A nationwide mandate requiring employees of public-facing businesses to wear masks could have saved 17,000 to 55,000 American lives this past spring, according to a study coauthored by an MIT professor and posted on the MedRxiv preprint server in July.
The researchers identified the impact of mask mandates by comparing the before-and-after figures on cases and deaths in states that implemented such policies at different times.
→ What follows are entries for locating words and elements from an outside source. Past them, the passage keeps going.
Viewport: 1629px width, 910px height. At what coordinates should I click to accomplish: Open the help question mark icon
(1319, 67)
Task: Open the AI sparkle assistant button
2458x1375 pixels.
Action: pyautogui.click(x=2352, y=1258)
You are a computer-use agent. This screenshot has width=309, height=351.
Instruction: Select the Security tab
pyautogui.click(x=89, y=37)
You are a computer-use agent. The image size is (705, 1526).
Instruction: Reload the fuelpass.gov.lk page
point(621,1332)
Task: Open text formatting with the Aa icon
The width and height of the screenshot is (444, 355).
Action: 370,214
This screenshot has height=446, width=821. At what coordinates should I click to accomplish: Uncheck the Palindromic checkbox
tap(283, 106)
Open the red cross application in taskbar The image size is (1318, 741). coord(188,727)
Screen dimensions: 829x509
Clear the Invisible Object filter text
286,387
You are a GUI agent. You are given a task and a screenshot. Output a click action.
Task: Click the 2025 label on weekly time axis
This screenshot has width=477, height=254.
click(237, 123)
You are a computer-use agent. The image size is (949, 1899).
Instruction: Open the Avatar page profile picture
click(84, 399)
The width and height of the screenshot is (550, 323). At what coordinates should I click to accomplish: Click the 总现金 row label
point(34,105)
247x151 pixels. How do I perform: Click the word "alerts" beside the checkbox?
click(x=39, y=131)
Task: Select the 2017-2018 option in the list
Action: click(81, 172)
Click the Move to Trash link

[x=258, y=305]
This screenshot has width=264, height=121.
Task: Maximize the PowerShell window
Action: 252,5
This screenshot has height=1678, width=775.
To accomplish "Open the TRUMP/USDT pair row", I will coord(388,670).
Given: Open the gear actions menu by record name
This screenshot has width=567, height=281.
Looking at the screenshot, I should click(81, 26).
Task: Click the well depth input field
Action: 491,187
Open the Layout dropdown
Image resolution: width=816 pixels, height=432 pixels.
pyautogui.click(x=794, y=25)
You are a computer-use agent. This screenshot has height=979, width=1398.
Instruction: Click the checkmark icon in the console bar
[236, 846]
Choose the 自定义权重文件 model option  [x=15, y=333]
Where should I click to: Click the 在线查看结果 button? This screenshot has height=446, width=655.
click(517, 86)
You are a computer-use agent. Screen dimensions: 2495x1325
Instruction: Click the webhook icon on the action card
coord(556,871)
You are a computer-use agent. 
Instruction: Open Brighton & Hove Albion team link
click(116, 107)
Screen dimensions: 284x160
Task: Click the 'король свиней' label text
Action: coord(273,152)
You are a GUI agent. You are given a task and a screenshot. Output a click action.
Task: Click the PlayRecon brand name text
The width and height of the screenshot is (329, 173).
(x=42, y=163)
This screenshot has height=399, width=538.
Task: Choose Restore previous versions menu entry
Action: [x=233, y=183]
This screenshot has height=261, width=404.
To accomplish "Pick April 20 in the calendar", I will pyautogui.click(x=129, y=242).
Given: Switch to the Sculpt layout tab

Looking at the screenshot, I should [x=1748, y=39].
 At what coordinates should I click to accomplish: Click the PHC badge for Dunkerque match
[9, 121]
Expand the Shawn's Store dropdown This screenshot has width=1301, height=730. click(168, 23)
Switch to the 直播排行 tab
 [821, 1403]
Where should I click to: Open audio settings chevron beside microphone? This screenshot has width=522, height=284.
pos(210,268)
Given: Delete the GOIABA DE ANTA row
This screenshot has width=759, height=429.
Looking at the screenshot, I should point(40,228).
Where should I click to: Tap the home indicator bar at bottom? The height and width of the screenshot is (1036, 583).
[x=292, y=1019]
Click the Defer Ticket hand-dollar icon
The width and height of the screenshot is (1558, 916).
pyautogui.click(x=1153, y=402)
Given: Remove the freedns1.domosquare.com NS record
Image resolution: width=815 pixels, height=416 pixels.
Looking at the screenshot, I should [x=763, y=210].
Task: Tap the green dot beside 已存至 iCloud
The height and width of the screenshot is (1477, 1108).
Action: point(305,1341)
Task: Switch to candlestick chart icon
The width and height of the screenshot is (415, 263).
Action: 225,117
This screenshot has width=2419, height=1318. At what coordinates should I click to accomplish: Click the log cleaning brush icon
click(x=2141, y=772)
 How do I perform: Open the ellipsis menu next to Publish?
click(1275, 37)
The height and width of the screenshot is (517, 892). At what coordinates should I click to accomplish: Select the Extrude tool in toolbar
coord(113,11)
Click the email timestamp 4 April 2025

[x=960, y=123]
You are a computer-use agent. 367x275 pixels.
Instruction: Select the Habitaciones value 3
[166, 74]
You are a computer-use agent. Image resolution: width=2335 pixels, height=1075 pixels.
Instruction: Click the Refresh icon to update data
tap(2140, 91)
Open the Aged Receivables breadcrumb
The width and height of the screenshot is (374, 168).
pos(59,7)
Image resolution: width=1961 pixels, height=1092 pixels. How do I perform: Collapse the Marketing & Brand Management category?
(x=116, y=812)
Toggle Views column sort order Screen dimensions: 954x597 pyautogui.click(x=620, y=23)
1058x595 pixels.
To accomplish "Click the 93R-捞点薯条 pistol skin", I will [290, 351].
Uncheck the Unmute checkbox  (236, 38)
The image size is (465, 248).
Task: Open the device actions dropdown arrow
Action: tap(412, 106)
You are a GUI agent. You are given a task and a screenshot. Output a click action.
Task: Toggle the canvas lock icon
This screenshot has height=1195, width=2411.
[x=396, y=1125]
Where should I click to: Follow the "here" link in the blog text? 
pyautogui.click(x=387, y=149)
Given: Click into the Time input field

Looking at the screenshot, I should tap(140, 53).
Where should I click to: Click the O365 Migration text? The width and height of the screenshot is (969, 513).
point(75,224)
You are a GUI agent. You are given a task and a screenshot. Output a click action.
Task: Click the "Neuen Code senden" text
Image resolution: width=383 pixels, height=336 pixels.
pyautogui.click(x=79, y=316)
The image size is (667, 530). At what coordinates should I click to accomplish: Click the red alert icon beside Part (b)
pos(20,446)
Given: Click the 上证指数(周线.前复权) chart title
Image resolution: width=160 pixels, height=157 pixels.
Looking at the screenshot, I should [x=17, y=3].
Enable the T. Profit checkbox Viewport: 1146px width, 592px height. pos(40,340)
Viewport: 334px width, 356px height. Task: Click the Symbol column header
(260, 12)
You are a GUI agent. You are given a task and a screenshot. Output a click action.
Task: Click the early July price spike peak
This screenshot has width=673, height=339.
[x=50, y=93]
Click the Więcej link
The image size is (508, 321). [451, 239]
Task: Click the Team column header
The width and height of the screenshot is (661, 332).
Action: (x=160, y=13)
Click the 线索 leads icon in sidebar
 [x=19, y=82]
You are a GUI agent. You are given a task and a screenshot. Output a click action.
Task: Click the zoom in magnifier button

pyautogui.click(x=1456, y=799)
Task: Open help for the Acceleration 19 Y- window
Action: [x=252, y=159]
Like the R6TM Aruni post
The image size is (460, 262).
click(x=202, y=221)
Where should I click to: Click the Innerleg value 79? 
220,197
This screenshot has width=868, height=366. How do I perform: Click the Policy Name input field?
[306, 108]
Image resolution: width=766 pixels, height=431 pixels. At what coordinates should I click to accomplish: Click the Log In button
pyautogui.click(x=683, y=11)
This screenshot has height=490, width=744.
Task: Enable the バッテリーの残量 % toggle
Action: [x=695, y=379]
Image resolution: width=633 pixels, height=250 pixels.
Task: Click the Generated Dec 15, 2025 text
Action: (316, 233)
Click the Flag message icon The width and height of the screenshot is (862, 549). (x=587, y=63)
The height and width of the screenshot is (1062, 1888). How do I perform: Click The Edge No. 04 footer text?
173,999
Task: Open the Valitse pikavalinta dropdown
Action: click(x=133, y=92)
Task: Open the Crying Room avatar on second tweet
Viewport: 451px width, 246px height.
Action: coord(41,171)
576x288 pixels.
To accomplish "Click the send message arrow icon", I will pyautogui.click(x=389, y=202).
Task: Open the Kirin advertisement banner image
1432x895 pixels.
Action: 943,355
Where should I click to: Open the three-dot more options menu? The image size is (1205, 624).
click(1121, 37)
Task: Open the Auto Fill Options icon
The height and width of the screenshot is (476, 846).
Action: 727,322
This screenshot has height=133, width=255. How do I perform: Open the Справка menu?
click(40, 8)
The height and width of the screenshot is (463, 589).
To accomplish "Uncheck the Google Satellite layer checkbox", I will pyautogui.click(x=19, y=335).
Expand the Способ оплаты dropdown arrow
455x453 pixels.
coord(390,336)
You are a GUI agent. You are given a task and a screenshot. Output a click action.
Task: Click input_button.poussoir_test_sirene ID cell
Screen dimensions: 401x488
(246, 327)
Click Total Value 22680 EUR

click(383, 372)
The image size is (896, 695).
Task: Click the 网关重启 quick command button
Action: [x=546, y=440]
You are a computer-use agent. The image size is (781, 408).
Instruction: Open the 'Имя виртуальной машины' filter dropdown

After accounting for factors like population density, age and health of state residents, and additional responses to the pandemic in each state, they estimated that imposing a national mandate on April 1 would have reduced the number of deaths by 40%, with a confidence interval of 90%, between then and June 1.
“It is a very effective policy that includes relatively little economic disruption,” says Victor Chernozhukov, a professor in the Department of Economics and the Statistics and Data Science Center at MIT, and one of the authors of the paper detailing the results. “We found it produced a considerable reduction in fatalities.”
Drawing on medical data, Google mobility data, and the timing of state policy announcements, the study also found that in the same time frame, the total number of covid-19 cases in the United States would have likely been 80% higher without the stay-at-home orders implemented by the vast majority of states. With a 90% confidence interval, that means the orders prevented an additional 500,000 to 3.4 million cases.
Finally, the researchers evaluated how much the reduction in activities like commuting and shopping trips has followed specific state policies, and how much has stemmed from personal decisions. They conclude that these factors are about equally responsible.
The paper has not yet been peer-reviewed, but the researchers are continuing to analyze these issues. “We hope to produce another paper that focuses on the effects of mask mandates during the reopening phase,” Chernozhukov says.